• [Text block]:

......

But you are suppose to be attracted to the inside . Ok that was mean. ....No, it wasn't. If I didn't watch what I eat I would be fat. I was fat. Making fun of ugly people would be mean. Fat people can slim down same as I did. Anyway...

I understand what you are talking about when it comes to the 'marriage minded' I might get married again some day. I might not. I'm sure not looking for a husband. But every man I meet wants to rush into a serious, commited, monagamous relationship. And I'm thinking, "um, maybe we should actually be to a point of having sex before we get into monogamy issues...and why are your dirty socks in my hamper!"
 crazylove

Joined: 7/18/2004
Msg: 240
Online dating is depressing for guys
Posted: 10/21/2004 9:07:48 PM
I feel your frustration. I've been doing the on-line dating thing for something like 4 years now. So far, I'm still doing the on-line dating thing, but now it's just entertainment, fill time between reading and working. I've given up hope. I wish you all the luck in the work though. I'll just work to save a lot of money so my kids will have a really good inheritance when I finally kick the bucket.
 forthebeauty

Joined: 7/14/2004
Msg: 241
Online dating is depressing for guys
Posted: 10/21/2004 10:21:29 PM
dont give up crazy just when u least expect it she will cross ur path.
 CaR

Joined: 8/17/2004
Msg: 242
Online dating is depressing for guys
Posted: 10/27/2004 11:45:26 AM
it's a trip to me

lmao

just pimping now
 WS6TA

Joined: 4/26/2004
Msg: 243
Online dating is depressing for guys
Posted: 10/27/2004 12:53:57 PM
dark moon:

I know what it is like to live in a rural area. Luck for me I could get away from it... Most people in rural areas marry right out of hish school or shortly afterwards. So all that is left on the market is either far too young or losers...

As for conversationalist: I'd have to say yea most are't to well endowed in that department but there are some that will surprise you. Take me for example I can carry out a conversation with the most down home boys there are and enjoy the talk. On the flip side I can discuss the latest news or scentific discoveries in the high society circles. Not to be braging but I have an I.Q. that borders just below the genius level. Nevertheless, if you want an honest answer about which group of people are more upstanding then I'd have to say the rural people out class the High society group by far. I wouldn't waste my time on the high society group they are some of the worst losers that I know of...

......

• [Listed entries]:

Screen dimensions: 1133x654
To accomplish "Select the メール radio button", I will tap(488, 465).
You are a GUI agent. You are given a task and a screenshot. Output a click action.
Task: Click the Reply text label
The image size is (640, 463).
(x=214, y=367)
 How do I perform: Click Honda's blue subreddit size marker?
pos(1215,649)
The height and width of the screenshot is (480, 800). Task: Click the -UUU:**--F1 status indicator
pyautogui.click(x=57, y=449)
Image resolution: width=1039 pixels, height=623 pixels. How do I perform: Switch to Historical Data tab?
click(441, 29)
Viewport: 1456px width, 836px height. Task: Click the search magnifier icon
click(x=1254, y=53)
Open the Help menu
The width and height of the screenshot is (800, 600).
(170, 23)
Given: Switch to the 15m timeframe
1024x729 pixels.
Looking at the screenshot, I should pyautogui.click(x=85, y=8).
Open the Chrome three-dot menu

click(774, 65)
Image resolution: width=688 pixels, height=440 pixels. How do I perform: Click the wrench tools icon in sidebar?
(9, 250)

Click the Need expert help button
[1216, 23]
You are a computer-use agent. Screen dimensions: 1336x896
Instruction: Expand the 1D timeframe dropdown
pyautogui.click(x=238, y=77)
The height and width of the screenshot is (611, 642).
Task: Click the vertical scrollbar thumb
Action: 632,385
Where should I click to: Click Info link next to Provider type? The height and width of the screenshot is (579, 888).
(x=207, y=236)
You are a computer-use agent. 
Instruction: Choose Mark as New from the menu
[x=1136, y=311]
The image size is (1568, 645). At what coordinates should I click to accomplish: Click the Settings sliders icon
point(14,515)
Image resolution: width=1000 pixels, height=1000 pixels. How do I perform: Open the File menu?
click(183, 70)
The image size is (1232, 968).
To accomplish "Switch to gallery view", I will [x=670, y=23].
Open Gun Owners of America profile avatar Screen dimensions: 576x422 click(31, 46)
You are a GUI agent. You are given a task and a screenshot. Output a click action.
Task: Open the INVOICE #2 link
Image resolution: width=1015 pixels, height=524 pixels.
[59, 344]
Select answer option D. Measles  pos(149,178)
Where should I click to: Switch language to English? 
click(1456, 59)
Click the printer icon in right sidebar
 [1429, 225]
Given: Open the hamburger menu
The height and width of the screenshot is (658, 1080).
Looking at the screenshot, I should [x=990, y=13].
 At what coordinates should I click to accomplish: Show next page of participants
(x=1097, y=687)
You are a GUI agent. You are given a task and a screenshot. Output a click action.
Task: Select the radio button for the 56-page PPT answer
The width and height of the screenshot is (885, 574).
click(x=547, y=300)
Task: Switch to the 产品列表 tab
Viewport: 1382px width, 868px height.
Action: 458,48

......

• [Task requirements]:
A. In the online dating forum thread, how long does crazylove say they have been dating online?
B. Which usernames appear directly above a "Joined" date in the online dating forum thread? List them all.
C. Please extend the online dating forum thread, picking up right after its last sentence.

• [Answers to the problems]:
A. Something like 4 years.

B. crazylove, forthebeauty, CaR, WS6TA

C.
In regards to the picture: Yea, I wish I could get a good photo of me? I look so much better than the one's I have posted. I'm not saying I'm a "ten" but I look much better than my photo reveals. Plus there is a magnetic appeal that envelopes me like an vail that seems to get women's attention, that does not show up on film. See me in person and you'll know what I mean? I've dated some really fine looking women in my distant past. That always confused me a great deal never really considered myself that good looking. Especially to attract some of the women I've dated. Plus I've had women leave me simple for the fact that they thought themselves were unable to hold on to me because they felt they wasn't good lucking enough... I swear you women can be so confussing?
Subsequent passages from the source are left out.